Why I called the Inquirer’s award-winning piece plagiarism

Last month, I saw a tweet from an Inquirer reporter celebrating the company’s win of the Newhouse School’s Toner Prize for Excellence in Local Reporting. I clicked through and saw the pieces for which it won. In a moment of frustration, I tweeted.

Enough people have asked me what this was about that I thought I’d write up a summary.

Clustering Philadelphia’s Elections

Back in 2019, I noticed that all of my maps of Philadelphia’s elections looked the same. Whether a map of turnout or the candidate that residents voted for, certain sections of the city moved together in each election. I ran a clustering algorithm on results from the prior eight Democratic Primaries, set to identify four clusters that I called Philadelphia’s “Voting Blocs,” and noted that these clusters were largely structured by race and class. I renamed them here, and used them to understand election results here, here, here, here, here, here, here, here, here, here, here, here, and here. In 2020, I measured how those clusters changed over time.

In February 2023, the Inquirer published an article running a clustering algorithm on the prior eight Democratic Primaries, set to identify six clusters. They noted that the clusters were largely structured by race and class. They later measured how those clusters changed over time.

The Inquirer’s work was well done, and their write-up significantly better than mine. The interactivity was neat. But the analytic strategy was the same, on the same data with the same takeaways. I reached out to the Inquirer asking that they cite my work in the article. I expected a short sentence saying “Jonathan Tannen has performed a similar analysis” buried at the bottom. Instead, they just said “no”.

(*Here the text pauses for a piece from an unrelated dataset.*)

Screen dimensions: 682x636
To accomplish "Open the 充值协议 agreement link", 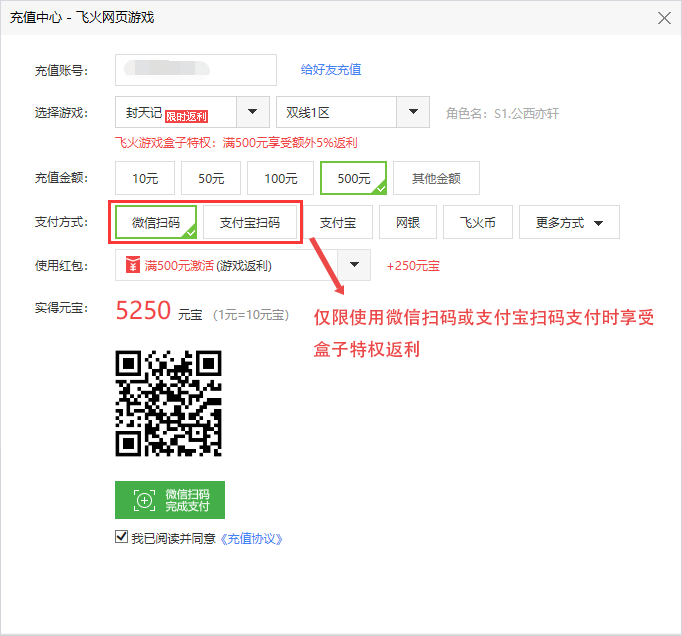I will click(251, 538).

The reasons for not citing my work that I received include, with my annotations in brackets:

  • They wrote all of the code themselves and used open data. [This is irrelevant to citation.]
  • The person who primarily did the analysis was not aware of my work when they began it. [I cannot disprove this. But the other coauthor admitted they knew about my work. And at least one person they interviewed told them to compare to my work. And they certainly knew about it when they said no to my request for citation.]
  • I shouldn’t worry about being cited, because they would quote me in future articles. [No comment.]
  • The work is different enough that citation wasn’t necessary.

Is the work different?

That last point is the only that would matter, if it were true. I admit that “different enough” can be a fuzzy distinction, and journalists (or bloggers) don’t follow the same citation practices as academics. Unfortunately, their analysis in no way passes even the most lenient definition of “different”.

Both pieces…

  • used K-Means clustering
  • on recent Democratic primaries in Philadelphia
  • that was crosswalked to present boundaries
  • to identify clusters that were largely structured by race and class.

Here are the clusters they produced, and then mine.

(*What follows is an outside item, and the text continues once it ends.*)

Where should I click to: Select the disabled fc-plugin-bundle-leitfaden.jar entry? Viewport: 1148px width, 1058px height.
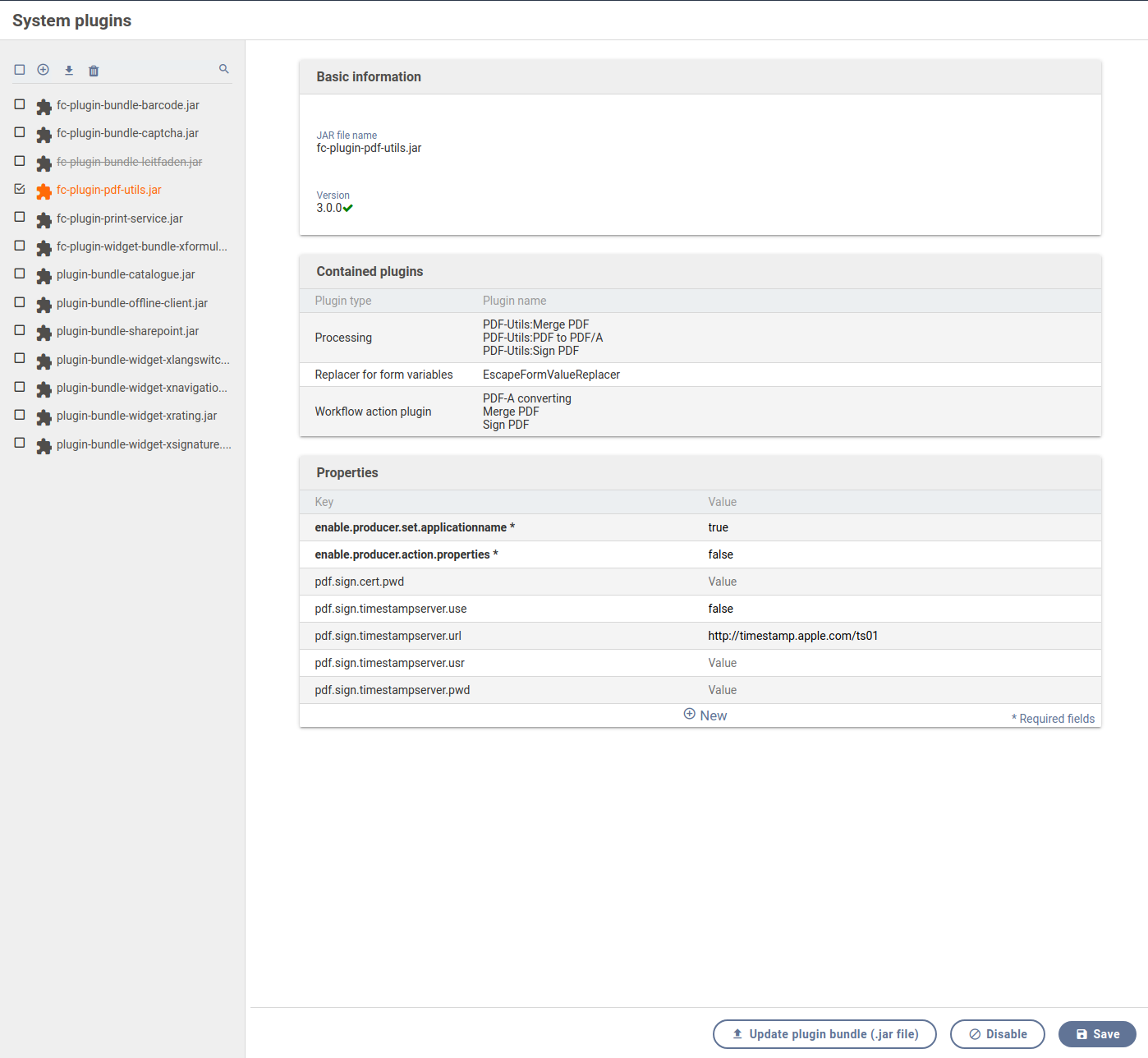point(129,162)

You will notice, if you can see past color choice, that they are basically the same. The Inquirer divided my blue cluster into their yellow and dark green clusters, and divided my red cluster into their salmon and light green clusters. Maybe their pink cluster extends a few blocks north past my green one. But that’s it.

It’s hard to be sure of the differences under the hood, because unlike my blog the Inquirer has not published their code. But as far as I can tell, the only differences between the pieces are that (1) they ran it on 2013-2020 instead of 2012-2019 and (2) they set num_clusters=6 instead of num_clusters=4. Are those changes substantial? On their github page, the authors acknowledge “it’s worth noting that three-, four-, and five-cluster maps yielded similar results, and sussed out race and class boundaries in similar ways.”

In closing

I don’t know the inner workings of the Inquirer, so am hesitant to point fingers at the reporters of the piece. The authors did cite my work in the github branch that has five bookmarks. Of course, there’s a reason that I want my work to be cited in the article, and it’s the same reason that the Inquirer does not.

It’s brutal to watch the company celebrate an award for work that it plagiarized from mine. I hope that if the Inquirer continues to pursue “original” research, they will practice the bare minimum of citation requirements.

Do Open Wards increase turnout?

I’m a committeeperson in the 24th Ward, which serves West Philly’s Mantua, Parkside, and Powelton neighborhoods. In May 2022, we voted to become an Open Ward. What does that mean? There’s no single definition, and each Open Ward establishes its own bylaws. But at a high level, being “Open” means that Committeepeople vote on which candidates to endorse and on other Ward operations, rather than simply following the Ward Leader. In addition to being more democratic, we also hope that by empowering committeepeople in this way, we can increase participation and Ward capacity for Get Out the Vote and other efforts.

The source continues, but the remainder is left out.